Line by line, return the material below exactly as it reads.

* [EXTRACTED DATA]
===============
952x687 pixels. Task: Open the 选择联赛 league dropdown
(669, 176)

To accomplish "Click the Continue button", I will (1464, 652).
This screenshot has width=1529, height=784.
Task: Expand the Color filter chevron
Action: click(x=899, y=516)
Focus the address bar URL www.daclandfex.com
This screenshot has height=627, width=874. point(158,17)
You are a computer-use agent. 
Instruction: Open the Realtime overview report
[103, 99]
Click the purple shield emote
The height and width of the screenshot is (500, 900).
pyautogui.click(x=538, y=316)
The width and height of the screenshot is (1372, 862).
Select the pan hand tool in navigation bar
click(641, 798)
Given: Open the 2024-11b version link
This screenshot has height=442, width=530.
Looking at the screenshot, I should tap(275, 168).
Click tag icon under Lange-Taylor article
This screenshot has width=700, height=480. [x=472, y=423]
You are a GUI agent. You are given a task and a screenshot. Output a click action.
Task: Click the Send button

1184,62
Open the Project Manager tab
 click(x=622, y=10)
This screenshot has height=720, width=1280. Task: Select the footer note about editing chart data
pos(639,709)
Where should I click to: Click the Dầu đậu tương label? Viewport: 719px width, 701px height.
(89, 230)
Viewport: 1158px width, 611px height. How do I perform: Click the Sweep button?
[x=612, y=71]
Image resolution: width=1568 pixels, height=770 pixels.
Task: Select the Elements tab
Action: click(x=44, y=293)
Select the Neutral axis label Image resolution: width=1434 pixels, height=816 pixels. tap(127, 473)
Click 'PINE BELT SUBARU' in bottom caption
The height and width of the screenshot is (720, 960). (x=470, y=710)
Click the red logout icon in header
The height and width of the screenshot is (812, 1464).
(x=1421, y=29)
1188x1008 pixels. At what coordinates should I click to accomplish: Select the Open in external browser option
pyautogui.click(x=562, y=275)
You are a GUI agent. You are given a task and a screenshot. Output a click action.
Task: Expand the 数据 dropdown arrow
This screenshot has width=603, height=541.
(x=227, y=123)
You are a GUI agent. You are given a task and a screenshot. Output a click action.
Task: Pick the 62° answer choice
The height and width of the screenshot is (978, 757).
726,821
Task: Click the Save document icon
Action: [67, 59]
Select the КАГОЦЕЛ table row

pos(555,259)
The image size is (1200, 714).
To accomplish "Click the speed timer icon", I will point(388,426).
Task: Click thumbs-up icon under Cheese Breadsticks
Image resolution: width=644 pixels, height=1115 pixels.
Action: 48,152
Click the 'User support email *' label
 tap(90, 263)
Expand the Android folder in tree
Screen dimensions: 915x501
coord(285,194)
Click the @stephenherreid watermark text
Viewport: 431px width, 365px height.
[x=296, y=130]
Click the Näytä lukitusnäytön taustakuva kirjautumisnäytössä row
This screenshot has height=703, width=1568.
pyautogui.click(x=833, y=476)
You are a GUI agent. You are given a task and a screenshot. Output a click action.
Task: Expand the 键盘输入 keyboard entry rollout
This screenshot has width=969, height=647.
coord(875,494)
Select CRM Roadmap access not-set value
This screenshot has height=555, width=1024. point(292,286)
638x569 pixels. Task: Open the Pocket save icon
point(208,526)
===============
* [ANSWER BOX]
952x687 pixels. Task: Open the 选择联赛 league dropdown
(669, 176)

To accomplish "Click the Continue button", I will (1464, 652).
This screenshot has width=1529, height=784.
Task: Expand the Color filter chevron
Action: click(x=899, y=516)
Focus the address bar URL www.daclandfex.com
This screenshot has height=627, width=874. point(158,17)
You are a computer-use agent. 
Instruction: Open the Realtime overview report
[103, 99]
Click the purple shield emote
The height and width of the screenshot is (500, 900).
pyautogui.click(x=538, y=316)
The width and height of the screenshot is (1372, 862).
Select the pan hand tool in navigation bar
click(641, 798)
Given: Open the 2024-11b version link
This screenshot has height=442, width=530.
Looking at the screenshot, I should tap(275, 168).
Click tag icon under Lange-Taylor article
This screenshot has width=700, height=480. [x=472, y=423]
You are a GUI agent. You are given a task and a screenshot. Output a click action.
Task: Click the Send button

1184,62
Open the Project Manager tab
 click(x=622, y=10)
This screenshot has height=720, width=1280. Task: Select the footer note about editing chart data
pos(639,709)
Where should I click to: Click the Dầu đậu tương label? Viewport: 719px width, 701px height.
(89, 230)
Viewport: 1158px width, 611px height. How do I perform: Click the Sweep button?
[x=612, y=71]
Image resolution: width=1568 pixels, height=770 pixels.
Task: Select the Elements tab
Action: click(x=44, y=293)
Select the Neutral axis label Image resolution: width=1434 pixels, height=816 pixels. tap(127, 473)
Click 'PINE BELT SUBARU' in bottom caption
The height and width of the screenshot is (720, 960). (x=470, y=710)
Click the red logout icon in header
The height and width of the screenshot is (812, 1464).
(x=1421, y=29)
1188x1008 pixels. At what coordinates should I click to accomplish: Select the Open in external browser option
pyautogui.click(x=562, y=275)
You are a GUI agent. You are given a task and a screenshot. Output a click action.
Task: Expand the 数据 dropdown arrow
This screenshot has width=603, height=541.
(x=227, y=123)
You are a GUI agent. You are given a task and a screenshot. Output a click action.
Task: Pick the 62° answer choice
The height and width of the screenshot is (978, 757).
726,821
Task: Click the Save document icon
Action: [67, 59]
Select the КАГОЦЕЛ table row

pos(555,259)
The image size is (1200, 714).
To accomplish "Click the speed timer icon", I will point(388,426).
Task: Click thumbs-up icon under Cheese Breadsticks
Image resolution: width=644 pixels, height=1115 pixels.
Action: 48,152
Click the 'User support email *' label
 tap(90, 263)
Expand the Android folder in tree
Screen dimensions: 915x501
coord(285,194)
Click the @stephenherreid watermark text
Viewport: 431px width, 365px height.
[x=296, y=130]
Click the Näytä lukitusnäytön taustakuva kirjautumisnäytössä row
This screenshot has height=703, width=1568.
pyautogui.click(x=833, y=476)
You are a GUI agent. You are given a task and a screenshot. Output a click action.
Task: Expand the 键盘输入 keyboard entry rollout
This screenshot has width=969, height=647.
coord(875,494)
Select CRM Roadmap access not-set value
This screenshot has height=555, width=1024. point(292,286)
638x569 pixels. Task: Open the Pocket save icon
point(208,526)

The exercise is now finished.